Raw data:

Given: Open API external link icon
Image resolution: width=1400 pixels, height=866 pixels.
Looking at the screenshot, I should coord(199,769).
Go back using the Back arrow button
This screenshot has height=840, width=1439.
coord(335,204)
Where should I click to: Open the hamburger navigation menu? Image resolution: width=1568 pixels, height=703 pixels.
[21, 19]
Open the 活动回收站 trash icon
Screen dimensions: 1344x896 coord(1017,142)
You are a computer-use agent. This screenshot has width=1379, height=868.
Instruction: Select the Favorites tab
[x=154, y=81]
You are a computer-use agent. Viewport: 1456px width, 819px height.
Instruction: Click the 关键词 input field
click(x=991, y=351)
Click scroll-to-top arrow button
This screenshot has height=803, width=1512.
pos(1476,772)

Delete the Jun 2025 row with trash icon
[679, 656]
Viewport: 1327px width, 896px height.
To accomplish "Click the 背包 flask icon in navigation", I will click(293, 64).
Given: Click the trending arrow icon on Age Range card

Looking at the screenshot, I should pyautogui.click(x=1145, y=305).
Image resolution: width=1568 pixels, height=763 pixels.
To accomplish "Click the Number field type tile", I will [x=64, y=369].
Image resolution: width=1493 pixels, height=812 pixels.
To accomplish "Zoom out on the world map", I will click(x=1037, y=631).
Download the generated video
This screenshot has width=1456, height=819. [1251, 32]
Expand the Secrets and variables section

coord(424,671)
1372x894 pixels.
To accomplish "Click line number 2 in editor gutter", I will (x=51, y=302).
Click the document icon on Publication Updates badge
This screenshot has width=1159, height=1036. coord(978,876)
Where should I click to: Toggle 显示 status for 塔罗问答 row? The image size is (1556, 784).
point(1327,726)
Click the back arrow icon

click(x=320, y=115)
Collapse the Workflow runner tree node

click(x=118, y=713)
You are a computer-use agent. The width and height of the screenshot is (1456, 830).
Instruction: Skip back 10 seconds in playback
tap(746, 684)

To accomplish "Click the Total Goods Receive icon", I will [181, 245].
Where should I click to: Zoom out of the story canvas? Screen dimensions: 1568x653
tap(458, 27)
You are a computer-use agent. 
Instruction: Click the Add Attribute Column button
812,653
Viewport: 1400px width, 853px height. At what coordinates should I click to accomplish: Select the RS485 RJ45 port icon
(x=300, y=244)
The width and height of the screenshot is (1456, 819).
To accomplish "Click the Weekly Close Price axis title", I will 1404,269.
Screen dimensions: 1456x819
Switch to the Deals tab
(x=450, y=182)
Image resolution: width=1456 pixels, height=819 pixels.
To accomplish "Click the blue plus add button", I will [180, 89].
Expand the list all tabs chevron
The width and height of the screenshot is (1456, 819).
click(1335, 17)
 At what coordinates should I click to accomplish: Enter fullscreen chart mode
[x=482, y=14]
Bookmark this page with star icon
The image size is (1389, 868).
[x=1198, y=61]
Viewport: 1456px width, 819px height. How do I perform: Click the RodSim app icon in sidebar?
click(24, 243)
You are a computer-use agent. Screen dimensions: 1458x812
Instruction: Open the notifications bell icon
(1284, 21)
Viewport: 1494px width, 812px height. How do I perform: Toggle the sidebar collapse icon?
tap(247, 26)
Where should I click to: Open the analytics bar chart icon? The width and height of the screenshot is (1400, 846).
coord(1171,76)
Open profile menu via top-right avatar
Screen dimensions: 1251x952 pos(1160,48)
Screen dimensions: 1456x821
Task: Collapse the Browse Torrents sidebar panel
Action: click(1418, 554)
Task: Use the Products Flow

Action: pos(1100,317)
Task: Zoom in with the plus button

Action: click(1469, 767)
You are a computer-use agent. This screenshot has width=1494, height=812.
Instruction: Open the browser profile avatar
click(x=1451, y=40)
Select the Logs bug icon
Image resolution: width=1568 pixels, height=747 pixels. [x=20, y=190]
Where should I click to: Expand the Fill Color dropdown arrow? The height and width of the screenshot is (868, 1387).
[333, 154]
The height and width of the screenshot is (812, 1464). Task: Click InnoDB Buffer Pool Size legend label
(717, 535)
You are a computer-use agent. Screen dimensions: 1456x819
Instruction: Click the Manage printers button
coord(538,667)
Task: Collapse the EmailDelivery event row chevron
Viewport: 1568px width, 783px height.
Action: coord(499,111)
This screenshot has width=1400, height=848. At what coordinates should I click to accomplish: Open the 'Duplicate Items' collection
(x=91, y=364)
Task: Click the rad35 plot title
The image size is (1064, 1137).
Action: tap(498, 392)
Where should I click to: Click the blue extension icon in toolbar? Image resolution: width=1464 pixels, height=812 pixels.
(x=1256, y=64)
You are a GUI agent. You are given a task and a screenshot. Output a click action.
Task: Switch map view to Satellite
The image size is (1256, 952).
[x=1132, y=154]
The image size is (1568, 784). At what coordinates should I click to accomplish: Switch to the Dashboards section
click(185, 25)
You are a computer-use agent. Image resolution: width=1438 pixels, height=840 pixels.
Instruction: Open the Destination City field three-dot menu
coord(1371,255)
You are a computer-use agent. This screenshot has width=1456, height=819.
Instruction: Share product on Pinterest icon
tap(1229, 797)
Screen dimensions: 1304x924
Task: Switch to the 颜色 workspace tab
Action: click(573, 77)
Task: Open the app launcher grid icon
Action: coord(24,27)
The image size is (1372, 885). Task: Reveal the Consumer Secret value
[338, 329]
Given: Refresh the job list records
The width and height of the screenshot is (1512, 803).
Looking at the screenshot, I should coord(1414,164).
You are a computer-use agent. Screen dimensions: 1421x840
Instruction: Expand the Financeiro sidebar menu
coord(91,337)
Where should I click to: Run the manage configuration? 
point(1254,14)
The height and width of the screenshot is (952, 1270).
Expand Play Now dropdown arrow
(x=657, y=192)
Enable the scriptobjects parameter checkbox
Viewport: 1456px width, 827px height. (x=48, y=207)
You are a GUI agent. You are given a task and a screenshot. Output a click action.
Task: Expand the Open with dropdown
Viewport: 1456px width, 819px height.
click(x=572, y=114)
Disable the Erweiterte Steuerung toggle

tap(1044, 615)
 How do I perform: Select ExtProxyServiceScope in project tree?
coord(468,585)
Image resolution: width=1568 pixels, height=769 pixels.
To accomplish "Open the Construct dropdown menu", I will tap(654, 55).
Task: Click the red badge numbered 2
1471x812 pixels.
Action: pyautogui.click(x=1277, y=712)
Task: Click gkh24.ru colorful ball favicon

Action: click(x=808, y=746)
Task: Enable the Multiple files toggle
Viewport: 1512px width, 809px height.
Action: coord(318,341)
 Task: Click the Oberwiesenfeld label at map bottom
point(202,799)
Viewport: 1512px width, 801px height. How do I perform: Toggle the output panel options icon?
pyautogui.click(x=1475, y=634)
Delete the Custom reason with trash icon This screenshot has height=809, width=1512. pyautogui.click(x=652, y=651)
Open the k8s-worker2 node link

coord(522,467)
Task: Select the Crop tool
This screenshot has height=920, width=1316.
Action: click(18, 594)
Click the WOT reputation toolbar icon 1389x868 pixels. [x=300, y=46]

Work required: The full set of data above must come back exactly as written.

Solution to this problem:
Given: Open API external link icon
Image resolution: width=1400 pixels, height=866 pixels.
Looking at the screenshot, I should coord(199,769).
Go back using the Back arrow button
This screenshot has height=840, width=1439.
coord(335,204)
Where should I click to: Open the hamburger navigation menu? Image resolution: width=1568 pixels, height=703 pixels.
[21, 19]
Open the 活动回收站 trash icon
Screen dimensions: 1344x896 coord(1017,142)
You are a computer-use agent. This screenshot has width=1379, height=868.
Instruction: Select the Favorites tab
[x=154, y=81]
You are a computer-use agent. Viewport: 1456px width, 819px height.
Instruction: Click the 关键词 input field
click(x=991, y=351)
Click scroll-to-top arrow button
This screenshot has height=803, width=1512.
pos(1476,772)

Delete the Jun 2025 row with trash icon
[679, 656]
Viewport: 1327px width, 896px height.
To accomplish "Click the 背包 flask icon in navigation", I will click(293, 64).
Given: Click the trending arrow icon on Age Range card

Looking at the screenshot, I should pyautogui.click(x=1145, y=305).
Image resolution: width=1568 pixels, height=763 pixels.
To accomplish "Click the Number field type tile", I will [x=64, y=369].
Image resolution: width=1493 pixels, height=812 pixels.
To accomplish "Zoom out on the world map", I will click(x=1037, y=631).
Download the generated video
This screenshot has width=1456, height=819. [1251, 32]
Expand the Secrets and variables section

coord(424,671)
1372x894 pixels.
To accomplish "Click line number 2 in editor gutter", I will (x=51, y=302).
Click the document icon on Publication Updates badge
This screenshot has width=1159, height=1036. coord(978,876)
Where should I click to: Toggle 显示 status for 塔罗问答 row? The image size is (1556, 784).
point(1327,726)
Click the back arrow icon

click(x=320, y=115)
Collapse the Workflow runner tree node

click(x=118, y=713)
You are a computer-use agent. The width and height of the screenshot is (1456, 830).
Instruction: Skip back 10 seconds in playback
tap(746, 684)

To accomplish "Click the Total Goods Receive icon", I will [181, 245].
Where should I click to: Zoom out of the story canvas? Screen dimensions: 1568x653
tap(458, 27)
You are a computer-use agent. 
Instruction: Click the Add Attribute Column button
812,653
Viewport: 1400px width, 853px height. At what coordinates should I click to accomplish: Select the RS485 RJ45 port icon
(x=300, y=244)
The width and height of the screenshot is (1456, 819).
To accomplish "Click the Weekly Close Price axis title", I will 1404,269.
Screen dimensions: 1456x819
Switch to the Deals tab
(x=450, y=182)
Image resolution: width=1456 pixels, height=819 pixels.
To accomplish "Click the blue plus add button", I will [180, 89].
Expand the list all tabs chevron
The width and height of the screenshot is (1456, 819).
click(1335, 17)
 At what coordinates should I click to accomplish: Enter fullscreen chart mode
[x=482, y=14]
Bookmark this page with star icon
The image size is (1389, 868).
[x=1198, y=61]
Viewport: 1456px width, 819px height. How do I perform: Click the RodSim app icon in sidebar?
click(24, 243)
You are a computer-use agent. Screen dimensions: 1458x812
Instruction: Open the notifications bell icon
(1284, 21)
Viewport: 1494px width, 812px height. How do I perform: Toggle the sidebar collapse icon?
tap(247, 26)
Where should I click to: Open the analytics bar chart icon? The width and height of the screenshot is (1400, 846).
coord(1171,76)
Open profile menu via top-right avatar
Screen dimensions: 1251x952 pos(1160,48)
Screen dimensions: 1456x821
Task: Collapse the Browse Torrents sidebar panel
Action: click(1418, 554)
Task: Use the Products Flow

Action: pos(1100,317)
Task: Zoom in with the plus button

Action: click(1469, 767)
You are a computer-use agent. This screenshot has width=1494, height=812.
Instruction: Open the browser profile avatar
click(x=1451, y=40)
Select the Logs bug icon
Image resolution: width=1568 pixels, height=747 pixels. [x=20, y=190]
Where should I click to: Expand the Fill Color dropdown arrow? The height and width of the screenshot is (868, 1387).
[333, 154]
The height and width of the screenshot is (812, 1464). Task: Click InnoDB Buffer Pool Size legend label
(717, 535)
You are a computer-use agent. Screen dimensions: 1456x819
Instruction: Click the Manage printers button
coord(538,667)
Task: Collapse the EmailDelivery event row chevron
Viewport: 1568px width, 783px height.
Action: coord(499,111)
This screenshot has width=1400, height=848. At what coordinates should I click to accomplish: Open the 'Duplicate Items' collection
(x=91, y=364)
Task: Click the rad35 plot title
The image size is (1064, 1137).
Action: tap(498, 392)
Where should I click to: Click the blue extension icon in toolbar? Image resolution: width=1464 pixels, height=812 pixels.
(x=1256, y=64)
You are a GUI agent. You are given a task and a screenshot. Output a click action.
Task: Switch map view to Satellite
The image size is (1256, 952).
[x=1132, y=154]
The image size is (1568, 784). At what coordinates should I click to accomplish: Switch to the Dashboards section
click(185, 25)
You are a computer-use agent. Image resolution: width=1438 pixels, height=840 pixels.
Instruction: Open the Destination City field three-dot menu
coord(1371,255)
You are a computer-use agent. This screenshot has width=1456, height=819.
Instruction: Share product on Pinterest icon
tap(1229, 797)
Screen dimensions: 1304x924
Task: Switch to the 颜色 workspace tab
Action: click(573, 77)
Task: Open the app launcher grid icon
Action: coord(24,27)
The image size is (1372, 885). Task: Reveal the Consumer Secret value
[338, 329]
Given: Refresh the job list records
The width and height of the screenshot is (1512, 803).
Looking at the screenshot, I should coord(1414,164).
You are a computer-use agent. Screen dimensions: 1421x840
Instruction: Expand the Financeiro sidebar menu
coord(91,337)
Where should I click to: Run the manage configuration? 
point(1254,14)
The height and width of the screenshot is (952, 1270).
Expand Play Now dropdown arrow
(x=657, y=192)
Enable the scriptobjects parameter checkbox
Viewport: 1456px width, 827px height. (x=48, y=207)
You are a GUI agent. You are given a task and a screenshot. Output a click action.
Task: Expand the Open with dropdown
Viewport: 1456px width, 819px height.
click(x=572, y=114)
Disable the Erweiterte Steuerung toggle

tap(1044, 615)
 How do I perform: Select ExtProxyServiceScope in project tree?
coord(468,585)
Image resolution: width=1568 pixels, height=769 pixels.
To accomplish "Open the Construct dropdown menu", I will tap(654, 55).
Task: Click the red badge numbered 2
1471x812 pixels.
Action: pyautogui.click(x=1277, y=712)
Task: Click gkh24.ru colorful ball favicon

Action: click(x=808, y=746)
Task: Enable the Multiple files toggle
Viewport: 1512px width, 809px height.
Action: coord(318,341)
 Task: Click the Oberwiesenfeld label at map bottom
point(202,799)
Viewport: 1512px width, 801px height. How do I perform: Toggle the output panel options icon?
pyautogui.click(x=1475, y=634)
Delete the Custom reason with trash icon This screenshot has height=809, width=1512. pyautogui.click(x=652, y=651)
Open the k8s-worker2 node link

coord(522,467)
Task: Select the Crop tool
This screenshot has height=920, width=1316.
Action: click(18, 594)
Click the WOT reputation toolbar icon 1389x868 pixels. [x=300, y=46]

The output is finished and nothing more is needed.